I passed through the Berlin Wall. Even though I was an American tourist, my trip through the Iron Curtain and into the DDR changed me. In 1983, there was no grafitti on the Communist side of the wall. Nobody could go near it.
It was assumed that the East German guards in the border towers, like the white one above, had machine guns to kill their fellow citizens. The vast majority of East Germans could not leave the DDR until they reached retirement age. They could see, beyond the Berlin Wall, the buildings of free Germany. They could also see this inspiring banner of Polish workers successfully challenging their own Communist government.

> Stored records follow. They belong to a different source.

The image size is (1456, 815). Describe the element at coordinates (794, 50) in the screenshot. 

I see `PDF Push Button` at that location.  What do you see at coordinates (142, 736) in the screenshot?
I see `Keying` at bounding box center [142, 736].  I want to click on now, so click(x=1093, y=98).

Crossing the Communist Border
I boarded a tour bus in West Berlin for a trip to the East. It stopped at Checkpoint Charlie. We crossed through and had a tour of East Berlin. At the end of this post, I include links to sights.
It’s leaving a Communist country that’s serious business.
Everyone had to get off the bus and stand single file on a long line painted on the pavement.
The stern young border guards appeared, wearing the military uniforms of a Communist country. I had nothing to fear, but thirty years later, I get a chill down my spine again.
A border guard examined my passport photo. He looked up and studied my face for at least five seconds. When he was sure I was not an East German seeking freedom, he handed me back my passport.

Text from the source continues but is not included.